OBERSEMINAR: Optimale Steuerung und Optimierung (Prof. Dr. Sabine Fischer)
RGraph-based numerical modelling of cell differentiation in mouse embryos
| Datum: | 17.07.2023, 14:15 Uhr |
| Kategorie: | Veranstaltung |
| Ort: | Hubland Nord, Geb. 41, 41.00.006 (Forschungsbau, EG) |
| Veranstalter: | Lehrstuhl für Mathematik VII (Numerische Mathematik und Optimierung) |
Vortragender: Prof. Dr. Sabine Fischer (Universität Würzburg)
Abstract: During the development of mouse embryos, at the blastocyst stage, just before the embryo implants into the uterus, cells undergo differentiation into either embryonic or extraembryonic cells. In early and mid blastocysts, we observed that these cell fates exhibit local clustering, which later resolves into segregated lineages in late blastocysts. To investigate the underlying mechanisms, we employed graph-based numerical modelling and machine learning techniques.

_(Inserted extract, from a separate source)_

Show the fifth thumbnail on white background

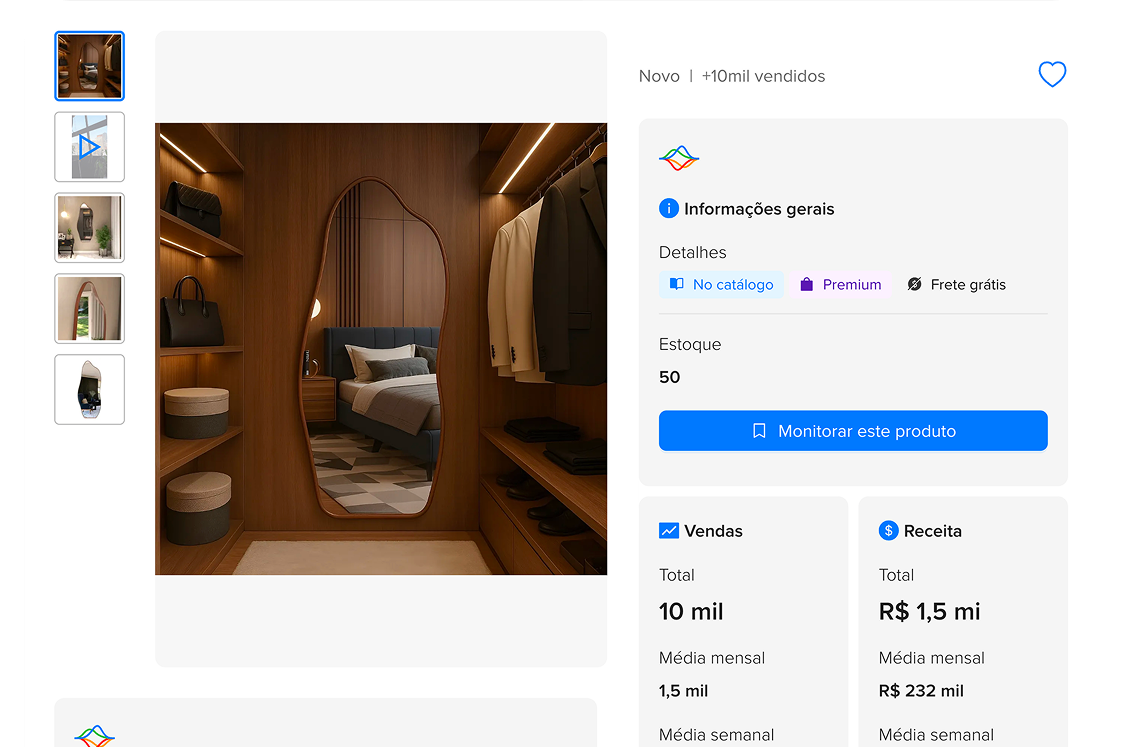pos(90,390)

We described the mouse tissue as a graph, with nodes representing cells and edges representing interactions between cells. To best capture the biological situation, we utilized edges based on a Delaunay triangulation. The nodes contained information such as cell position, cell size, and the expression levels of two proteins that play a key role in cell differentiation. Next, we developed a numerical model that described the evolution of the graph over time. This model incorporated mechanical interactions between nodes using a Morse potential. It also accounted for the introduction of new nodes to represent cell division and incorporated changes in protein expression within each node based on the protein levels in other nodes in the graph. Comparing the simulation results with experimental data, we found that including interactions between nodes beyond direct neighbours was crucial for reproducing the cell fate patterns in the mouse. By combining our model with machine learning approaches, we were further able to classify the emerging cell fate patterns.
To extend our approach to late blastocysts, we plan to incorporate positional changes of nodes based on their protein levels, simulating cell sorting processes, and removal of nodes from the graph to account for cell death. Importantly, this modelling approach is not limited to mouse embryos but can be applied more broadly to understand cell differentiation in various tissues.